This year’s International Day to End Impunity for Crimes against Journalists (which falls every year on November 2) comes as the world witnesses an open targeting of journalists in Gaza by the violent Israeli regime. In times of such crises, journalists are targeted specifically for the job they do: collect, investigate, disseminate information. This is what is happening in the Gaza Strip right now, a place that is today the most dangerous in the world for children, journalists and aid workers. The annual Global Impunity Index published by the Committee to Protect Journalists (CPJ) says that between 2012 which was the year the UN designated Nov 2 as the International Day to End Impunity for Crimes against Journalists and August 2023, around 261 journalists have been killed in the line of duty. In nearly 80 per cent of these cases, no one has been held accountable. This is a glaring reflection of the

impunity there is for crimes against journalists.

Pakistan has often been described as one of the most dangerous places in the world for journalists. According to a report titled ‘Annual Impunity 2023’ released by the Freedom Network, Pakistan has consistently failed to protect its journalists against the rise in crimes against them. At least 42 journalists have been killed in Pakistan in the last four years. Pakistani journalists routinely receive death threats from ‘unknown’ people for their reporting. The situation today has not been better even though on the legislation front the government has made quite a few changes. The Sindh government was first to introduce safety laws for journalists and was followed by the federal government that passed the laws in late 2021. Though one positive impact of these laws was the improvement shown in the Reporters Without Borders' World Press Freedom Index ranking – Pakistan ranks 150 out of 180 countries (it used to rank 157) – not much has changed for journalists who continue being kidnapped, 'disappeared', arrested, and slapped with a series of legal cases.

This is a global issue, as highlighted by today's reports and events across the world and also what is going on in Gaza where more than 30 journalists have been killed, and at least two journalists have lost members of their families in what can be seen as a revenge attack by Israel against their reporting. Just next door in India we recently saw how the Indian government went after journalists that do not parrot the government’s line without verification. This does not sit well with the Modi government that sees reports on its competence as an attack and responds with vengeance. Until governments start respecting the role journalism plays in such trying circumstances, journalists around the world will continue to pay the ultimate price for doing their jobs.

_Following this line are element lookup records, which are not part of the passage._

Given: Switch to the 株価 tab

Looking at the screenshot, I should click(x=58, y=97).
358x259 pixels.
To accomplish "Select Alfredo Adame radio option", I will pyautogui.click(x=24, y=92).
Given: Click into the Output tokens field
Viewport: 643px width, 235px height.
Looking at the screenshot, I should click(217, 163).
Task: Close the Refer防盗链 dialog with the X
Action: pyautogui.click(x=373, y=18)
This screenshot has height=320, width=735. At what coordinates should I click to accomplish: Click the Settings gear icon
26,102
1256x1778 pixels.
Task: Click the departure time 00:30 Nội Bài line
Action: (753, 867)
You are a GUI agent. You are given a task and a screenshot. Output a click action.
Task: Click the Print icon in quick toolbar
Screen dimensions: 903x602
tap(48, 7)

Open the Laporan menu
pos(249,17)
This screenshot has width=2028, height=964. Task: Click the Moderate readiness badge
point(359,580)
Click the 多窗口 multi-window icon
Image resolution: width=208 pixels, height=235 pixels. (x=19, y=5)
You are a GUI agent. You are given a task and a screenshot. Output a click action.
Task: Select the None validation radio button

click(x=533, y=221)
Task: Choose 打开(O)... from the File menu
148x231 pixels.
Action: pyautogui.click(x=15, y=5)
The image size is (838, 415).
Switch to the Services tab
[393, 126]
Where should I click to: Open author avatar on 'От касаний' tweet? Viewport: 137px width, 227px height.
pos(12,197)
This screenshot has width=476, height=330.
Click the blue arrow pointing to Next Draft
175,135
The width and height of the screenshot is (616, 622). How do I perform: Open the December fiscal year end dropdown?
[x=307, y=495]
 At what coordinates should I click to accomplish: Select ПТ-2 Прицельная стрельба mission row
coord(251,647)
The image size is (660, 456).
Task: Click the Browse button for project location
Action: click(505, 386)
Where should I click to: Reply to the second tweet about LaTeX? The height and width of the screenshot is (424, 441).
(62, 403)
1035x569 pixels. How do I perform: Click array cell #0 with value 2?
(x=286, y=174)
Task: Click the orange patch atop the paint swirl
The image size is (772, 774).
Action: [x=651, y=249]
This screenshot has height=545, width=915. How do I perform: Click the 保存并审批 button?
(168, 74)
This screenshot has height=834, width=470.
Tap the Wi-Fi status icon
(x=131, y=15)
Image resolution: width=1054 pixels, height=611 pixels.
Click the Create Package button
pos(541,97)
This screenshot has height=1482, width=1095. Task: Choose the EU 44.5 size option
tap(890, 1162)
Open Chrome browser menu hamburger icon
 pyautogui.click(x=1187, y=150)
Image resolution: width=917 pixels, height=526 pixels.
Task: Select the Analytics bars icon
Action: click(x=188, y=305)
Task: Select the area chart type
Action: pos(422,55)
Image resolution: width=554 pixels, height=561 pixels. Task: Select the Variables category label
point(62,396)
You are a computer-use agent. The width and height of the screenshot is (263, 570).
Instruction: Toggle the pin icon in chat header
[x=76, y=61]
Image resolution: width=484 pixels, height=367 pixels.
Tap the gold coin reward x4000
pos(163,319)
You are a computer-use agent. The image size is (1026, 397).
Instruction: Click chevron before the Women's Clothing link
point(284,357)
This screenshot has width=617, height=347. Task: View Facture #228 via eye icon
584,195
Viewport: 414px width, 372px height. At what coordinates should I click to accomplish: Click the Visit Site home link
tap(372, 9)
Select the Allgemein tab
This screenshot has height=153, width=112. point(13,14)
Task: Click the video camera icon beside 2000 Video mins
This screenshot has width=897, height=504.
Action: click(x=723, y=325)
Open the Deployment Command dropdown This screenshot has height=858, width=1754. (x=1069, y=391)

A free press is vital to the healthy functioning of any democracy but in the world we live in the concept of freedom of the media exists more in the abstract than in reality. The task for journalists now is to carve out a space for themselves where they can continue their job of holding the powerful accountable and informing the public. But they cannot do this while fielding airstrikes, or state violence, or arbitrary arrests, or enforced disappearances.